Scan the entries below for the string "will" and copy every line where it turns up.

==== MATERIAL PROVIDED ====

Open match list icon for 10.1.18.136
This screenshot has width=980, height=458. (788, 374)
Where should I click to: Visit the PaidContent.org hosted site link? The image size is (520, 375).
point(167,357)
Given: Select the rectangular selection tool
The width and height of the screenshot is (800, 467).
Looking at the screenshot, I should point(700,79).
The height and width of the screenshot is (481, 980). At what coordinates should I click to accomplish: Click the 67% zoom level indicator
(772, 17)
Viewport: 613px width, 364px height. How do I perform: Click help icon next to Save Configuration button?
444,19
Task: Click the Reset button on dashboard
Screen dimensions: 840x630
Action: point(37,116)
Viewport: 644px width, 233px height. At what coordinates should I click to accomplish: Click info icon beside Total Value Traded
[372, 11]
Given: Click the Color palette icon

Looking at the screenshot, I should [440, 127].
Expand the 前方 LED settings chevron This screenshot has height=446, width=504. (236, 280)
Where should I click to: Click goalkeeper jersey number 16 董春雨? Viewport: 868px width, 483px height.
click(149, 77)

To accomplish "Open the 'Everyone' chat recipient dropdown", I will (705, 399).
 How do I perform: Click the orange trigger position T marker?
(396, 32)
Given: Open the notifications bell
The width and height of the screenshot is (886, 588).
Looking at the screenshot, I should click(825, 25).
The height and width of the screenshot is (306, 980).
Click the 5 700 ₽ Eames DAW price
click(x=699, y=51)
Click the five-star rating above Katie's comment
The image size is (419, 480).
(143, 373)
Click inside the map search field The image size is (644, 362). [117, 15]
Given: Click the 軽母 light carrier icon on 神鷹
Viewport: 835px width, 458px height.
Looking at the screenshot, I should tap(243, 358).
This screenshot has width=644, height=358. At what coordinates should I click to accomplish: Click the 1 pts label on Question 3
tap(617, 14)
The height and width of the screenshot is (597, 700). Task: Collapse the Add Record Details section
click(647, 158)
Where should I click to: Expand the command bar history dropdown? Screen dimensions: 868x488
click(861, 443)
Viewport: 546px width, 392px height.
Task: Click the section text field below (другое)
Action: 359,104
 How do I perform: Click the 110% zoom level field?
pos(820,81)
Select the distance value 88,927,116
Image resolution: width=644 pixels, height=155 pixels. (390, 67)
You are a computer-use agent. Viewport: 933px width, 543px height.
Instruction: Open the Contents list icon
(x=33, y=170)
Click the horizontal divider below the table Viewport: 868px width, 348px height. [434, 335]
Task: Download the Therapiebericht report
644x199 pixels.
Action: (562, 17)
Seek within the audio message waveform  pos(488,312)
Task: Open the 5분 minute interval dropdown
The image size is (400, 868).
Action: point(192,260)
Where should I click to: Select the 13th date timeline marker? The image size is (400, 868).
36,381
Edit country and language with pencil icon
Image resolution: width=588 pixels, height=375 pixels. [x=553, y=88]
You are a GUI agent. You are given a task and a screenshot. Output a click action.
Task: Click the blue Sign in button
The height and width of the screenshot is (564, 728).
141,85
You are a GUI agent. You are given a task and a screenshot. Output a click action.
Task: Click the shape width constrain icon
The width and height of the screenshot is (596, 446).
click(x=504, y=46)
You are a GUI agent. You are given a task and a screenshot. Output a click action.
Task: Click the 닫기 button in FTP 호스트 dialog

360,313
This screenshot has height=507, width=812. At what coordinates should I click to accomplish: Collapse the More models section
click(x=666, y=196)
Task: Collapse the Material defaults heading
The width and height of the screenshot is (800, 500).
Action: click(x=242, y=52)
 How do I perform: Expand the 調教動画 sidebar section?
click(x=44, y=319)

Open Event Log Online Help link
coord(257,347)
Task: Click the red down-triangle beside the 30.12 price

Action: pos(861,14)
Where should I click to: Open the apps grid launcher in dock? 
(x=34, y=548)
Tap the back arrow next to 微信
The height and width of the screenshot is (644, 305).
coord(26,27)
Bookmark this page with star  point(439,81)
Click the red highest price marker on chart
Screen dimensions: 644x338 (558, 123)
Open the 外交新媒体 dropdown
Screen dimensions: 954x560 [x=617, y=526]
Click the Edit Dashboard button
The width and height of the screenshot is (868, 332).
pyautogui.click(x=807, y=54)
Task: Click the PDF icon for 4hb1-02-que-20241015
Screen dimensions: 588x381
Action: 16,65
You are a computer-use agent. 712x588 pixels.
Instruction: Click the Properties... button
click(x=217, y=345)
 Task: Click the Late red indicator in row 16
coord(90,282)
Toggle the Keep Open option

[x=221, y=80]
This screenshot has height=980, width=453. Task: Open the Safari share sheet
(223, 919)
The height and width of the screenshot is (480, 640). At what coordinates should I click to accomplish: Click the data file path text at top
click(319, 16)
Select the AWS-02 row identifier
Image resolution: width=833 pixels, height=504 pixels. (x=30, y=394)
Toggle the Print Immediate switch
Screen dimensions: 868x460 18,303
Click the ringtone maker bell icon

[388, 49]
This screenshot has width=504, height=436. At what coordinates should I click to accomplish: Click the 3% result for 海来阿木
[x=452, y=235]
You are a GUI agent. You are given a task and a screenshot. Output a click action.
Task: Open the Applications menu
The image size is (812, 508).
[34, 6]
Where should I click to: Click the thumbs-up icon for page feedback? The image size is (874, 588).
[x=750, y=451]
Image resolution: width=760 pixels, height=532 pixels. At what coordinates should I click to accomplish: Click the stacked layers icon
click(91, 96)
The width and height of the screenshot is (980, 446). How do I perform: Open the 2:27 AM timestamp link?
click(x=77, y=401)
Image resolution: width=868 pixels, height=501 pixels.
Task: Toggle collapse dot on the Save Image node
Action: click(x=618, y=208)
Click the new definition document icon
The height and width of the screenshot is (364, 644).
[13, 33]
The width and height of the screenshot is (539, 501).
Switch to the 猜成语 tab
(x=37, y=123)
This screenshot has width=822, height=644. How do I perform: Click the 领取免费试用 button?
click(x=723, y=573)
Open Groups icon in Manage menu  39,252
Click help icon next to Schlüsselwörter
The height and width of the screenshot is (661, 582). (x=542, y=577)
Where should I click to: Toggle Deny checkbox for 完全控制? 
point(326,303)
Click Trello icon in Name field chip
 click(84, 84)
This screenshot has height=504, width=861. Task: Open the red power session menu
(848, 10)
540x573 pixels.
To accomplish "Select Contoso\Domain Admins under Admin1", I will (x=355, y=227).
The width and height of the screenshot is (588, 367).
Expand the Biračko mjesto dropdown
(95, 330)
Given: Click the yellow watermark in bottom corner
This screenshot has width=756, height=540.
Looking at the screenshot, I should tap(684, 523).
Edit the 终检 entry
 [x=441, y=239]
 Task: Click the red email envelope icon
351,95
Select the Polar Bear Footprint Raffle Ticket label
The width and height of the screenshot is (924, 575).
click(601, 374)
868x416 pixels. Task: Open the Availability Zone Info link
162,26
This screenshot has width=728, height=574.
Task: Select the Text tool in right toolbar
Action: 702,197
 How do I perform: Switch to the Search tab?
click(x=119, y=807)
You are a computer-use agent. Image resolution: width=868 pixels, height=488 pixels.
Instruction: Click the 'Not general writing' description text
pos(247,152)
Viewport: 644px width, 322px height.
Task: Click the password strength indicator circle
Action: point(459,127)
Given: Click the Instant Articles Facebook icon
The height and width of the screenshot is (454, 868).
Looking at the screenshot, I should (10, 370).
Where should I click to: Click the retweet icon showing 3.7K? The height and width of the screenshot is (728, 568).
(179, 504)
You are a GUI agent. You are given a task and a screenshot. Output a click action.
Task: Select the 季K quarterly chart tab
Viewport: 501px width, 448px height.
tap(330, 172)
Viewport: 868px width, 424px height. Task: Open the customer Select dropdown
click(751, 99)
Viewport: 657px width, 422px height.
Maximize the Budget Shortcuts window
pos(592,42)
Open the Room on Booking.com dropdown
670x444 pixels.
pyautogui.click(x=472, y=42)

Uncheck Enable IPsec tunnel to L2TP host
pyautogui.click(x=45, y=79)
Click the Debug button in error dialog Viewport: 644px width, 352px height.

====

# WRITTEN ANSWER:
To accomplish "Open the 'Everyone' chat recipient dropdown", I will (705, 399).
To accomplish "Select Contoso\Domain Admins under Admin1", I will (x=355, y=227).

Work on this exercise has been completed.